What to produce: Retype the rows from the line containing "Open the Summarizer tool" through the line containing "coord(1140,421)" word for word.

Element lookup records
»»

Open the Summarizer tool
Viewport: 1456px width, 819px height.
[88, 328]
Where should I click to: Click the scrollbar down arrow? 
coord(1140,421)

««
»»

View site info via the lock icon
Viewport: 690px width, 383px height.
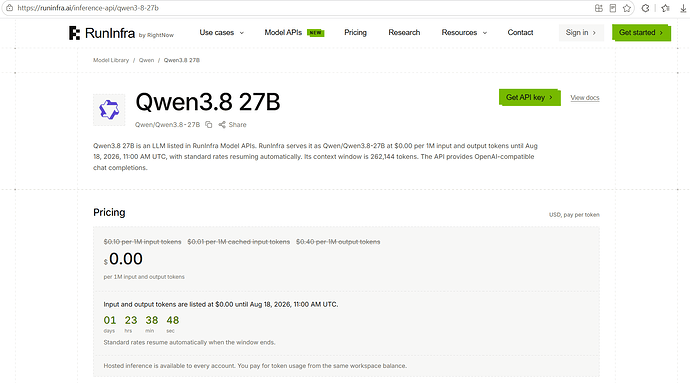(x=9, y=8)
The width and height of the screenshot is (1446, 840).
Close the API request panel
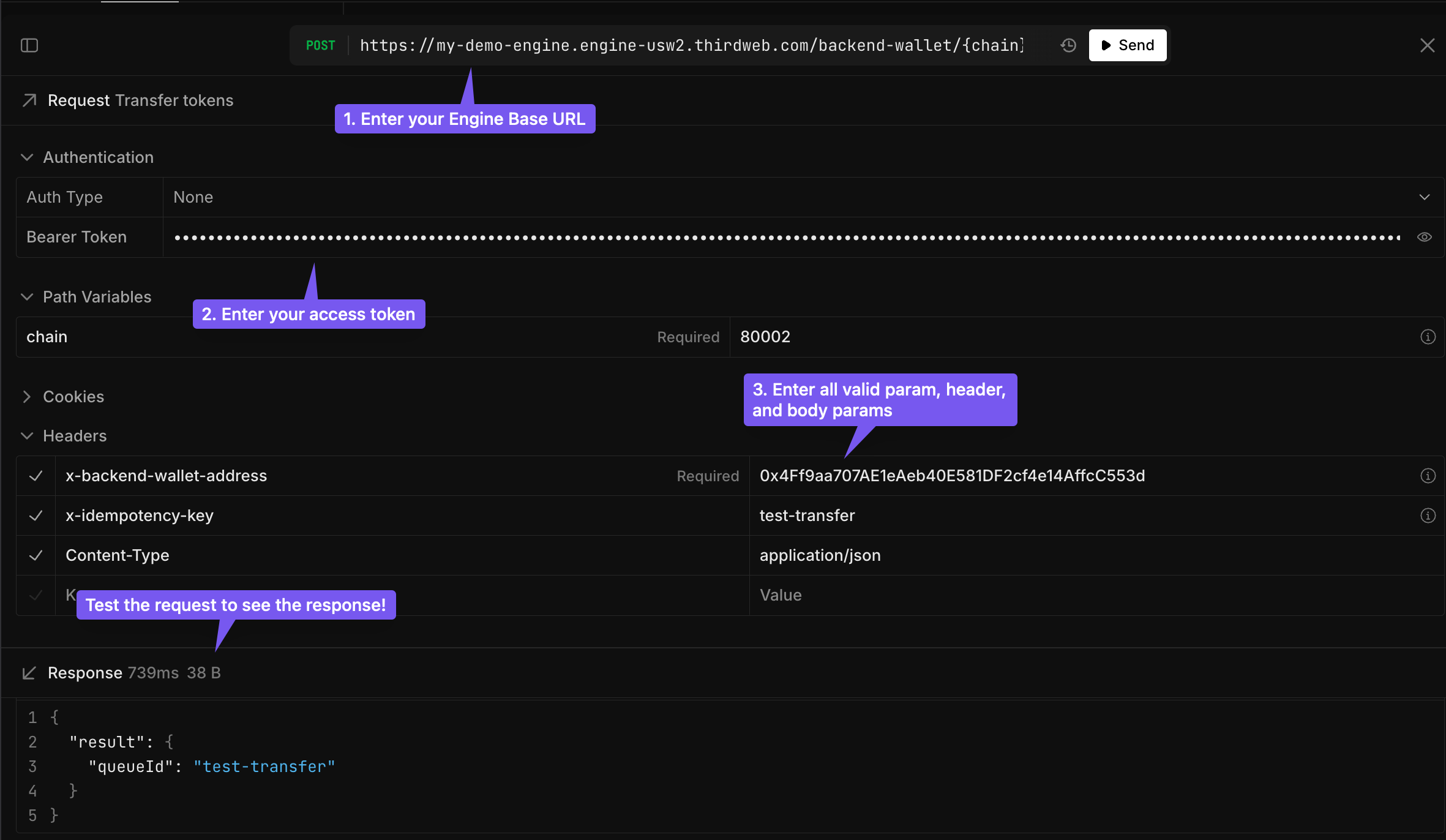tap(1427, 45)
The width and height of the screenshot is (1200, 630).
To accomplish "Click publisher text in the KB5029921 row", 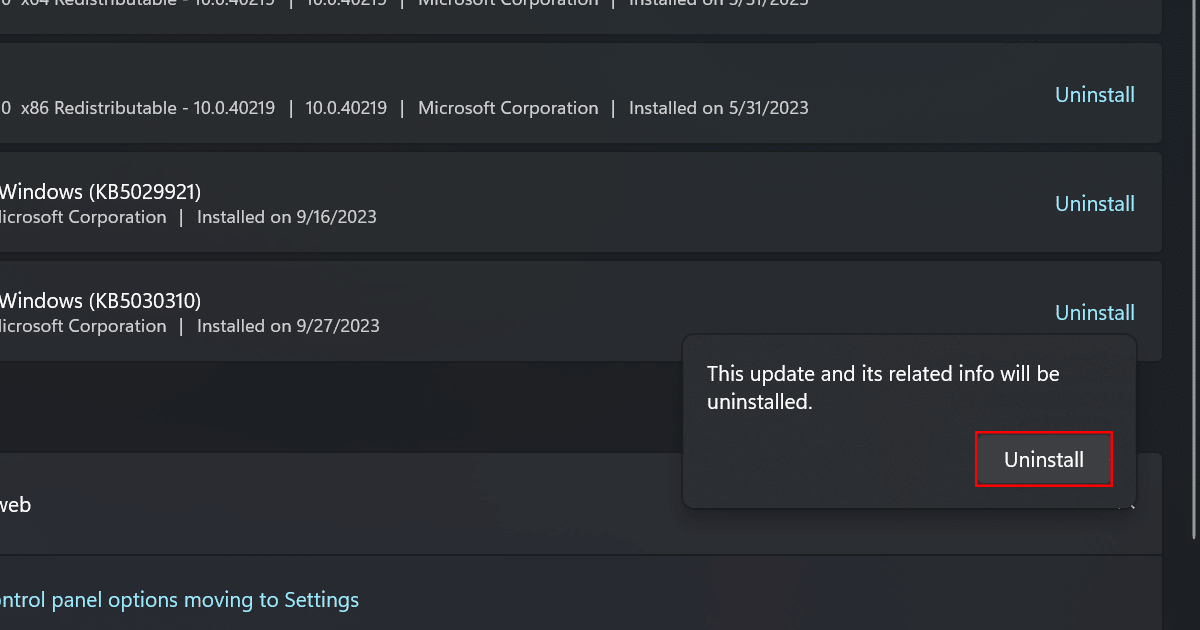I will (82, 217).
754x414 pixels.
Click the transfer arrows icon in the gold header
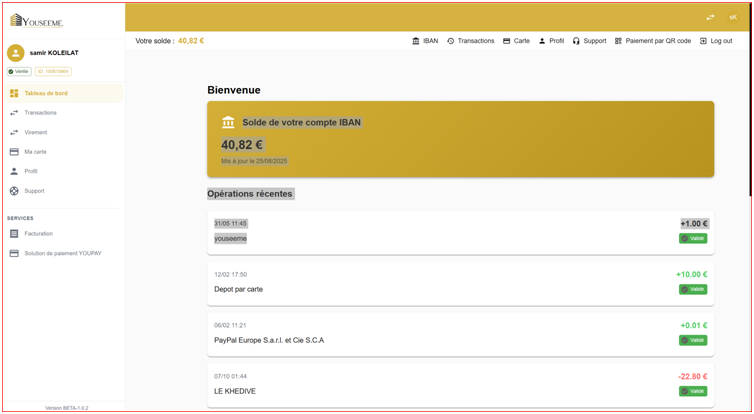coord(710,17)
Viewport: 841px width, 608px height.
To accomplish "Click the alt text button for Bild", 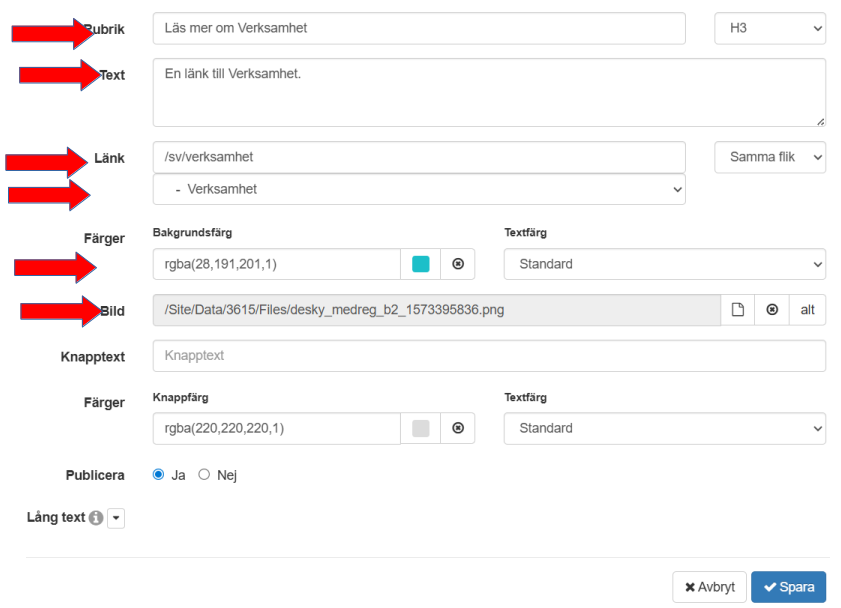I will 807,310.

««

Worked answer:
Open the Summarizer tool
Viewport: 1456px width, 819px height.
[88, 328]
Where should I click to: Click the scrollbar down arrow? 
coord(1140,421)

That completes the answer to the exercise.